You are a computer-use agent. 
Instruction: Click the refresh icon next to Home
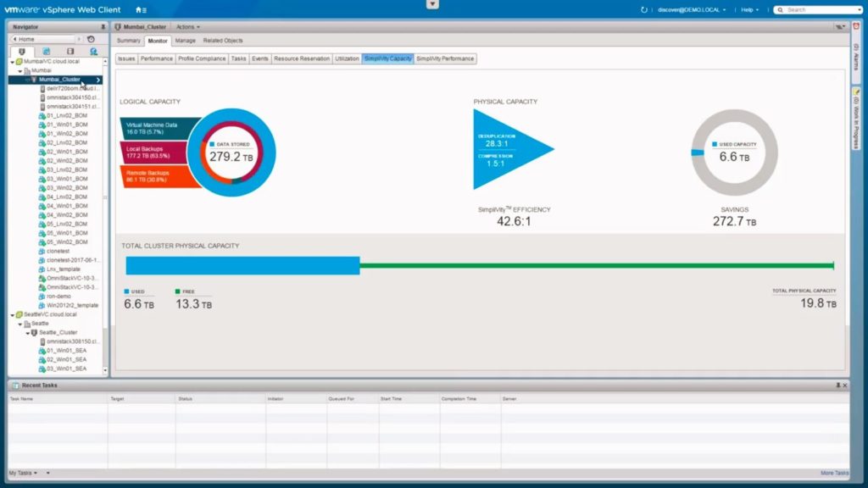(x=90, y=38)
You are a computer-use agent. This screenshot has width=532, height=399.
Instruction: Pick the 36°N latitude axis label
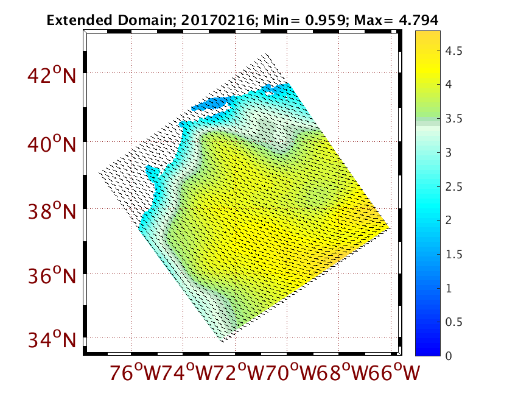tap(51, 277)
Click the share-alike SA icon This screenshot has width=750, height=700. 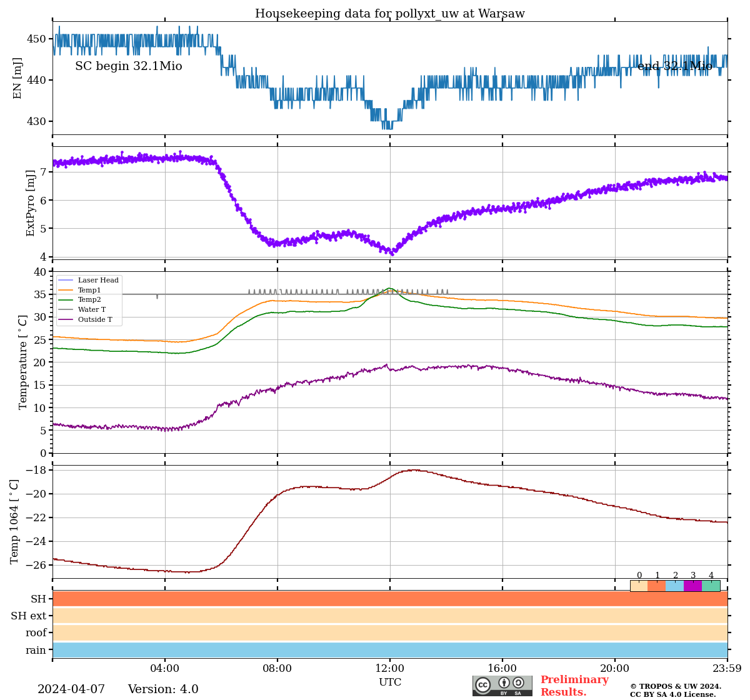click(x=518, y=683)
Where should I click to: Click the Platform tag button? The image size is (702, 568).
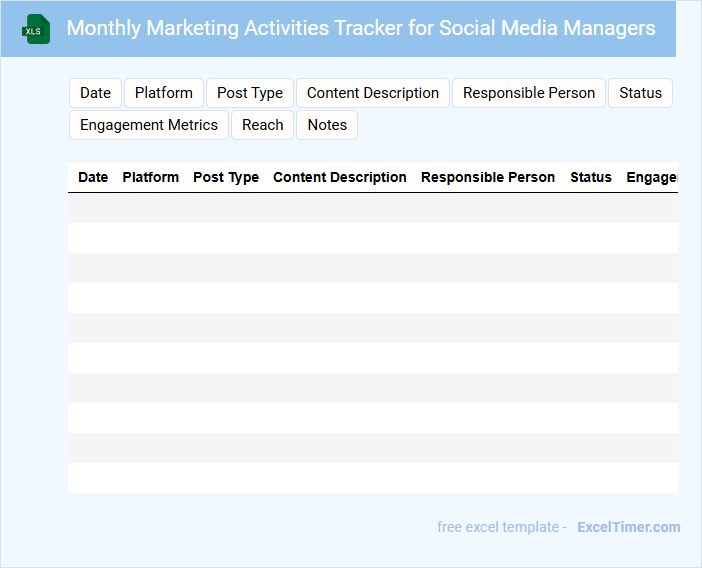[x=164, y=93]
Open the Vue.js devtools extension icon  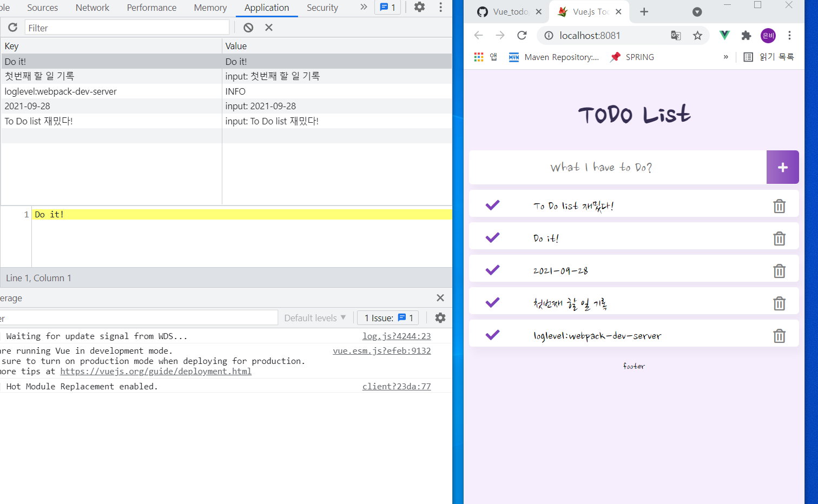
⁂
Directions:
Show all lines above holding the word "agent".

Completed task:
You are a computer-use agent. 
You are a computer-use agent. This screenshot has width=532, height=399.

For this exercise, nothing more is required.